Source material
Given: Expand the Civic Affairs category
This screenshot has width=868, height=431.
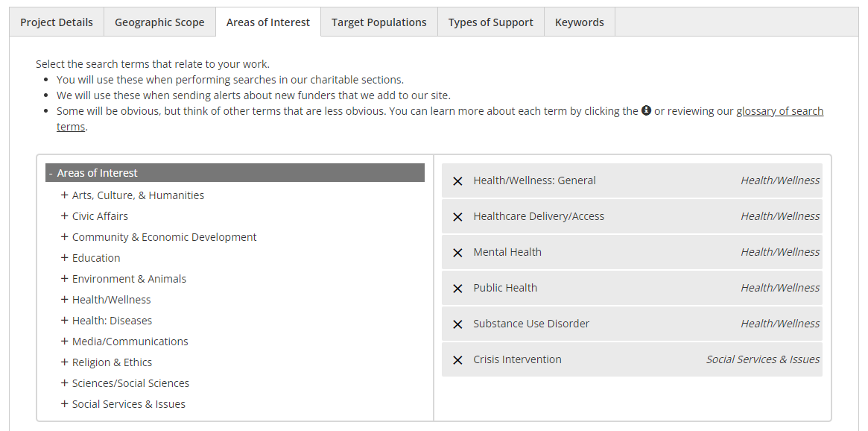Looking at the screenshot, I should click(65, 216).
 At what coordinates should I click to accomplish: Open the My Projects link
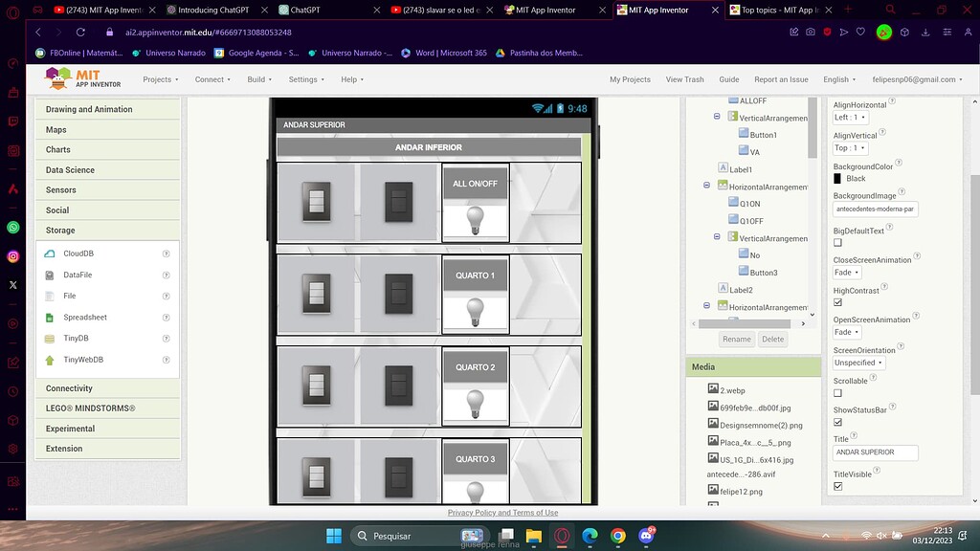(x=630, y=79)
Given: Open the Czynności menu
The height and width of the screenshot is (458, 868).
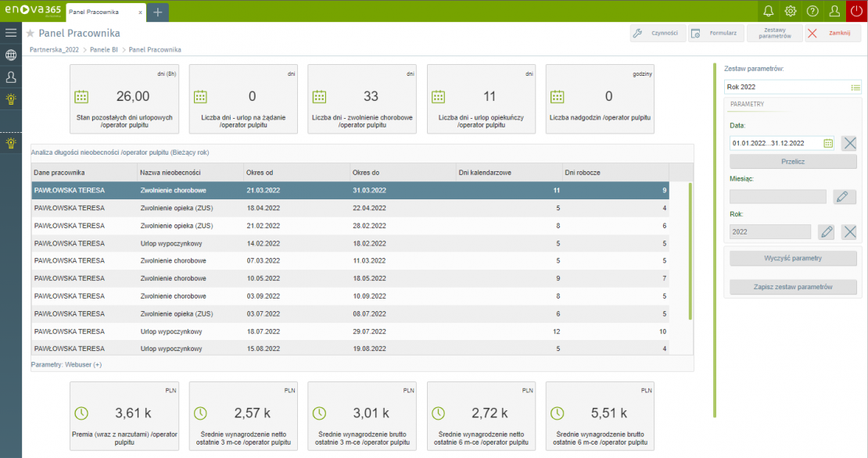Looking at the screenshot, I should tap(657, 34).
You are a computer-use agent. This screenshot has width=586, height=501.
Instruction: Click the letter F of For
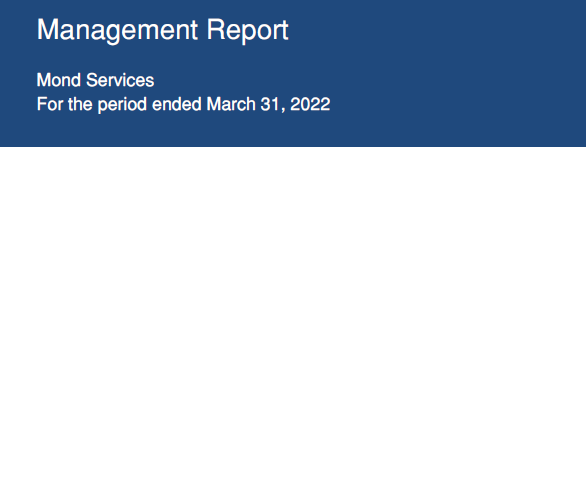click(x=41, y=104)
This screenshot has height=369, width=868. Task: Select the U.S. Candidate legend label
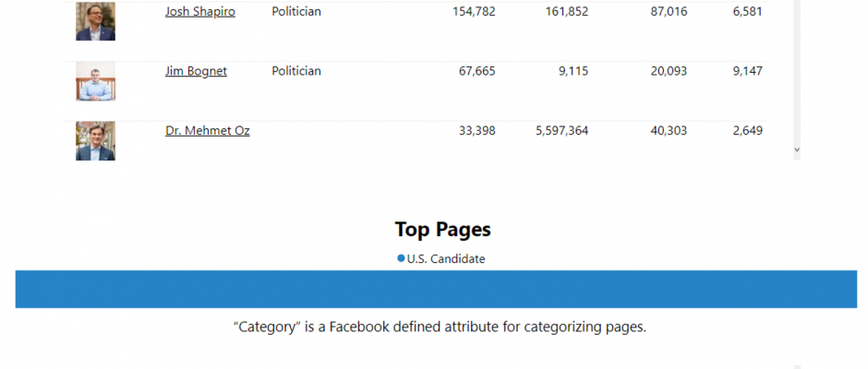[x=446, y=259]
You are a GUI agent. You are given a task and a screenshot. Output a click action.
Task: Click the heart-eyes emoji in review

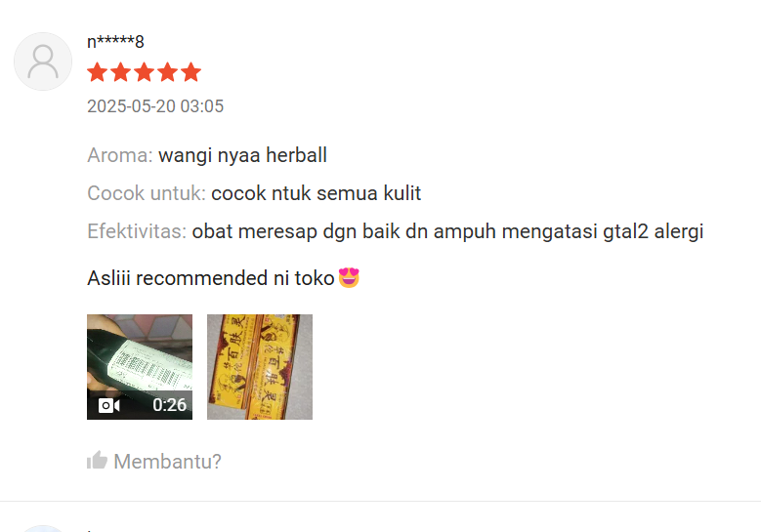click(349, 278)
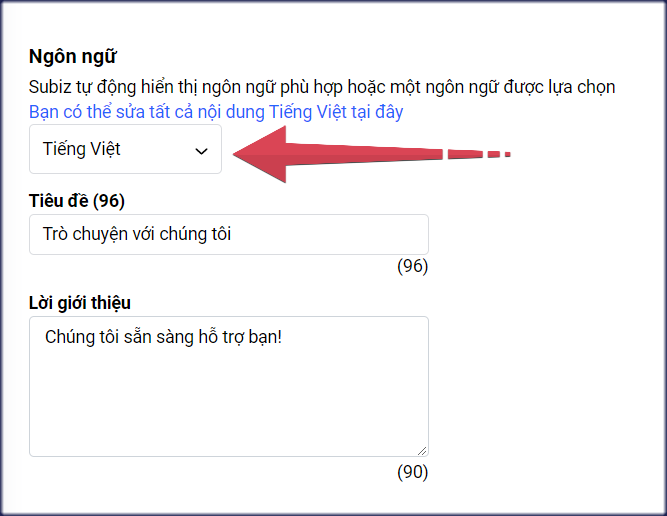
Task: Select the Tiếng Việt text in the selector
Action: (81, 149)
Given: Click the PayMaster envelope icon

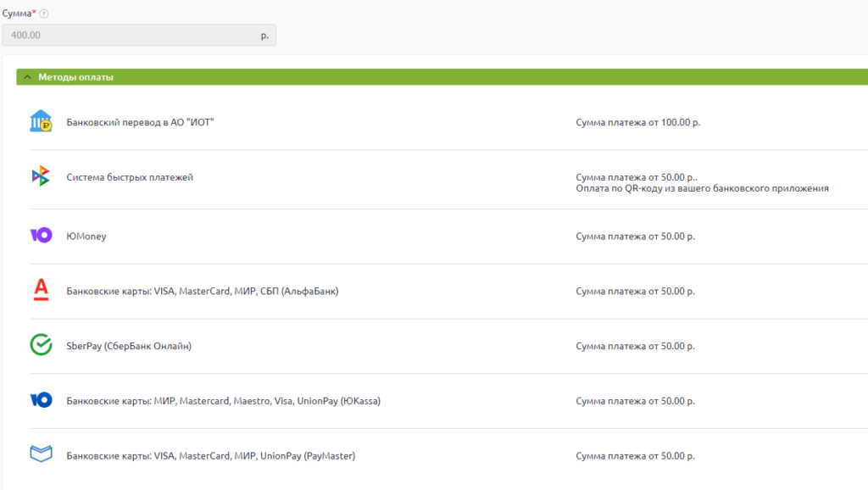Looking at the screenshot, I should [x=41, y=454].
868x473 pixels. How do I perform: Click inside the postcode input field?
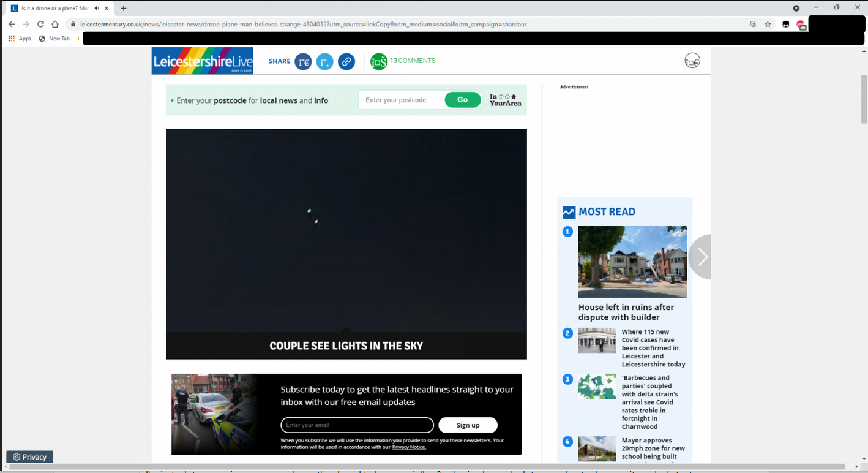pos(401,100)
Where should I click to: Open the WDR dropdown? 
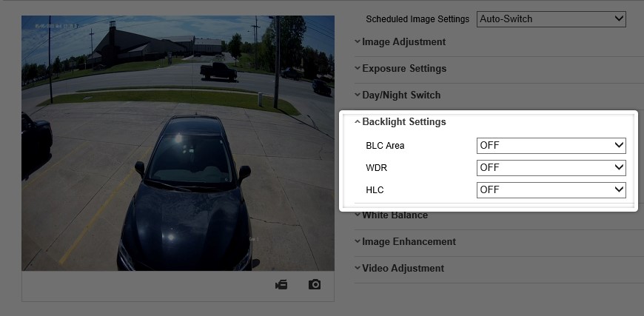(x=551, y=168)
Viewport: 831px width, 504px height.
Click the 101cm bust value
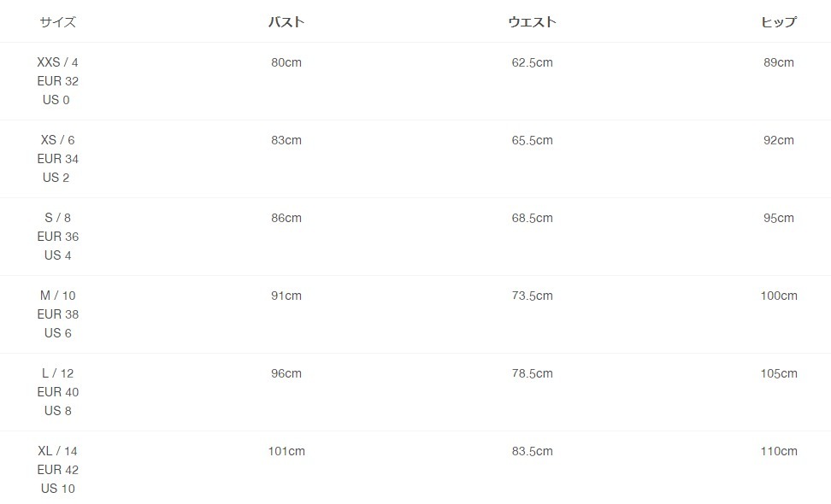(286, 452)
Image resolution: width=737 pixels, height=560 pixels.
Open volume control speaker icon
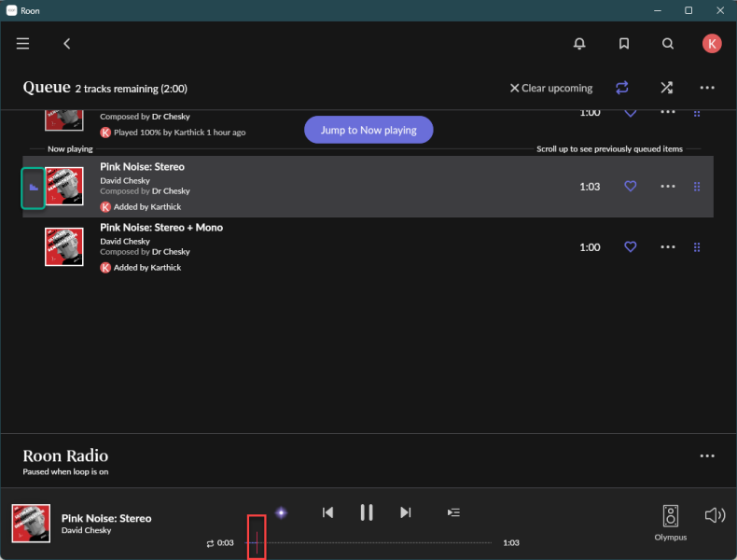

Work task
Say the number of data lines holding "agent", without any other words.

Result for this task
2